Produce a verbatim transcription of the entries, with all pictures omitted.
Exercise material: Begin
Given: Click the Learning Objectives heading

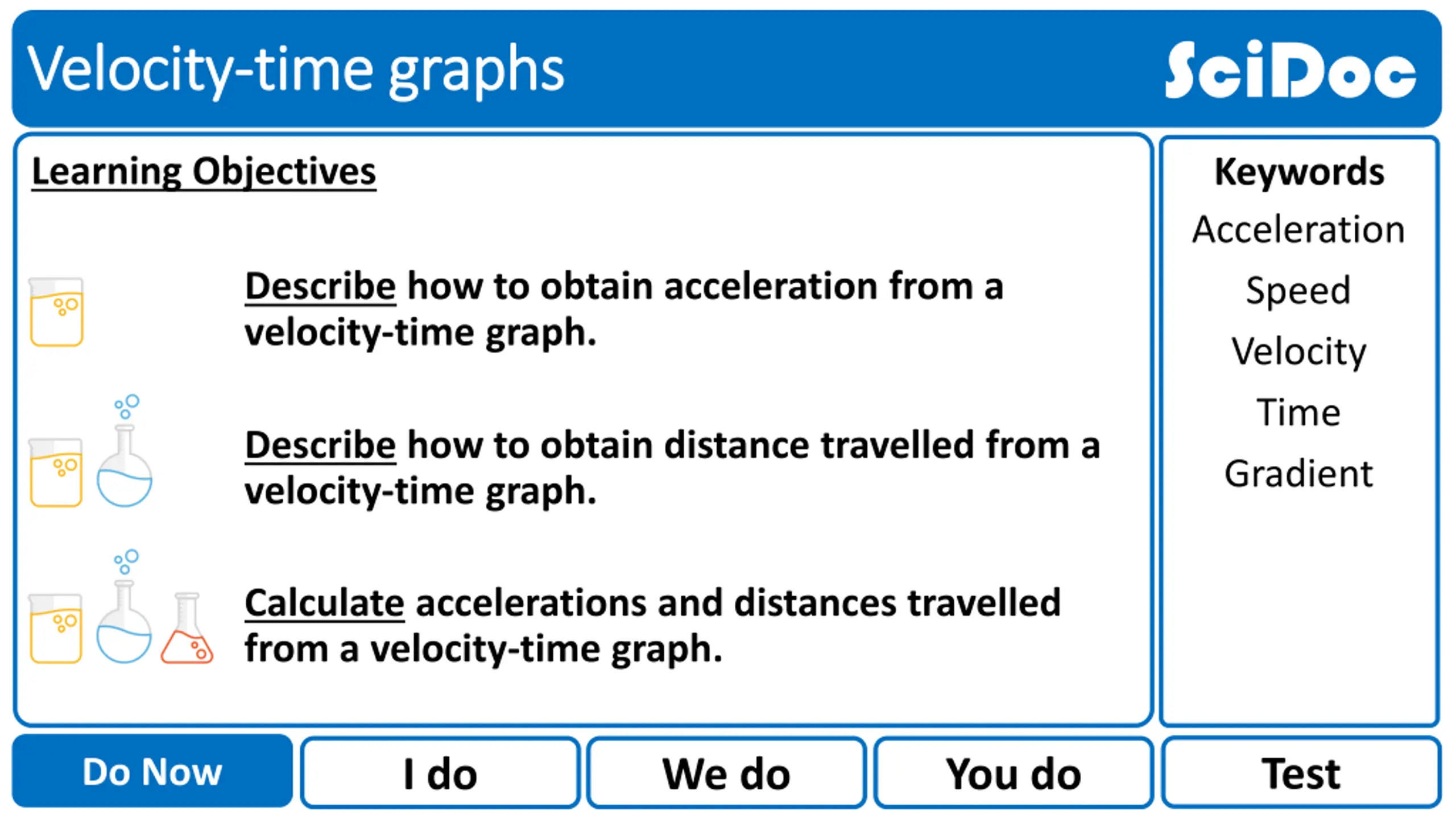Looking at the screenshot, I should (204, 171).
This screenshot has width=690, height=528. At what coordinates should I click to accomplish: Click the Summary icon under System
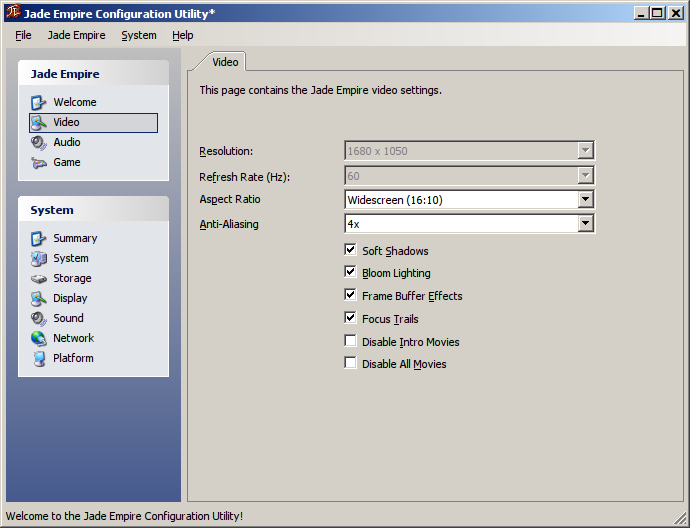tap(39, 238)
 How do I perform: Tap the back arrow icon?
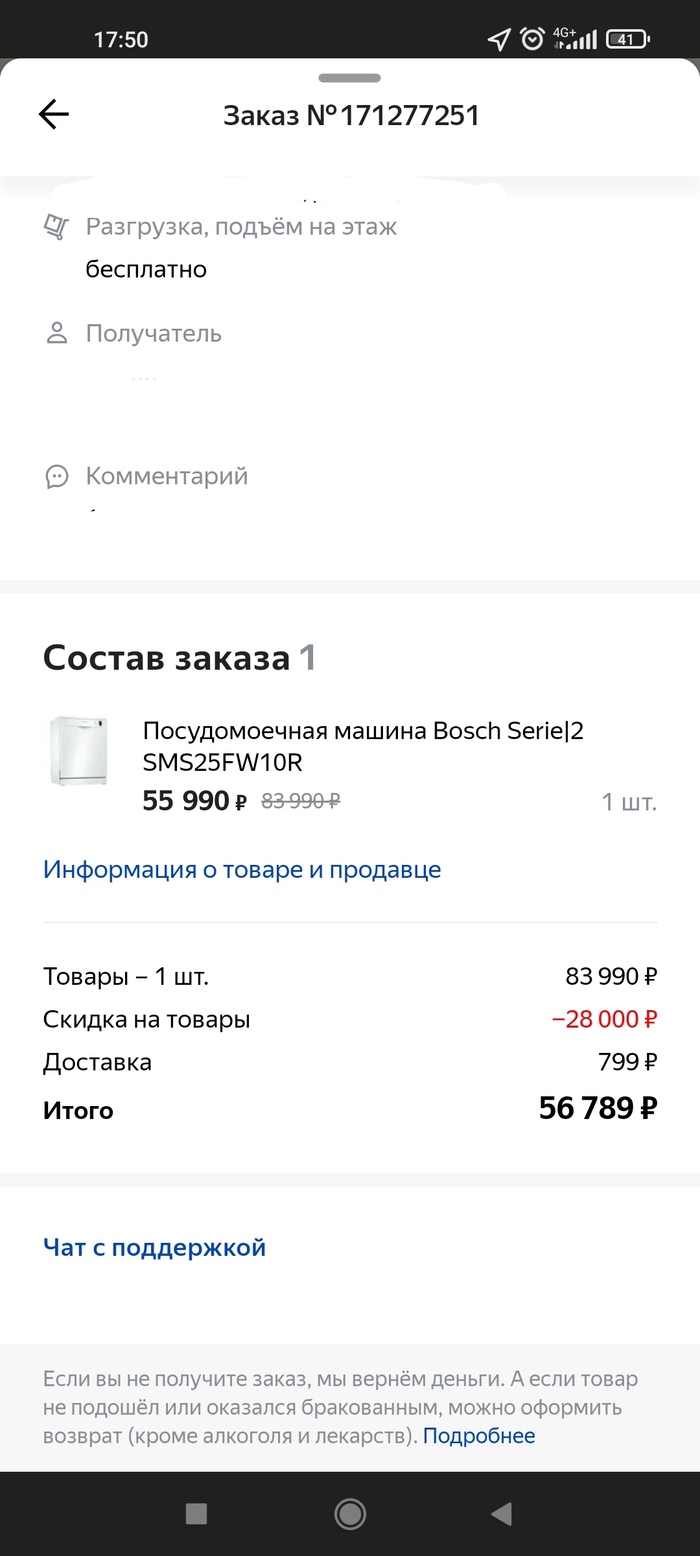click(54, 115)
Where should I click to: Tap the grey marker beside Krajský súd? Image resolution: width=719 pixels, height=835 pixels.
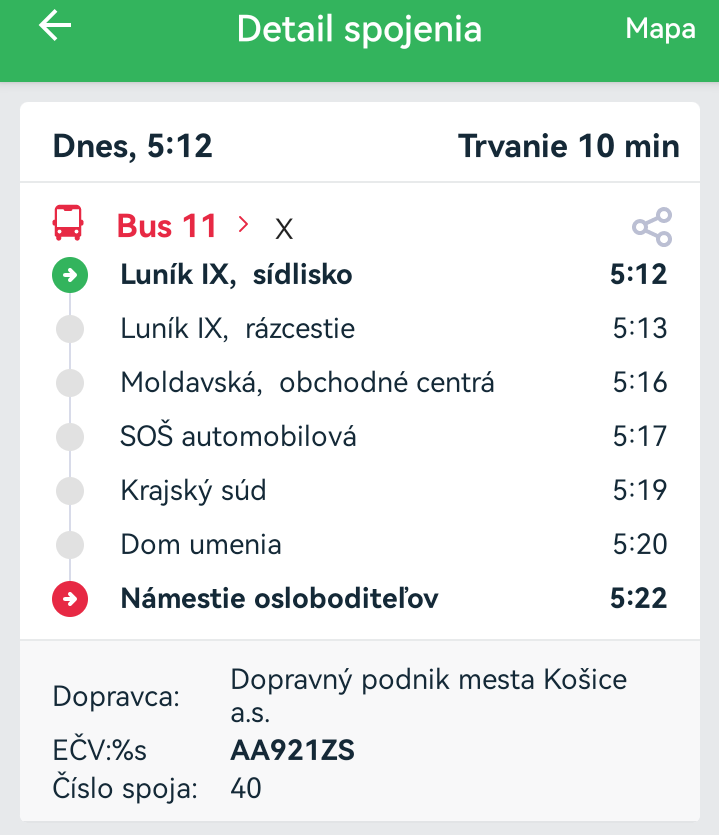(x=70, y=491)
Exercise material: End
## Completed task:
Given: Click the Learning Objectives heading

Looking at the screenshot, I should (204, 171).
This screenshot has width=690, height=528. At what coordinates should I click to accomplish: Click the Summary icon under System
tap(39, 238)
 How do I perform: Tap the back arrow icon?
click(54, 115)
Where should I click to: Tap the grey marker beside Krajský súd? Image resolution: width=719 pixels, height=835 pixels.
(x=70, y=491)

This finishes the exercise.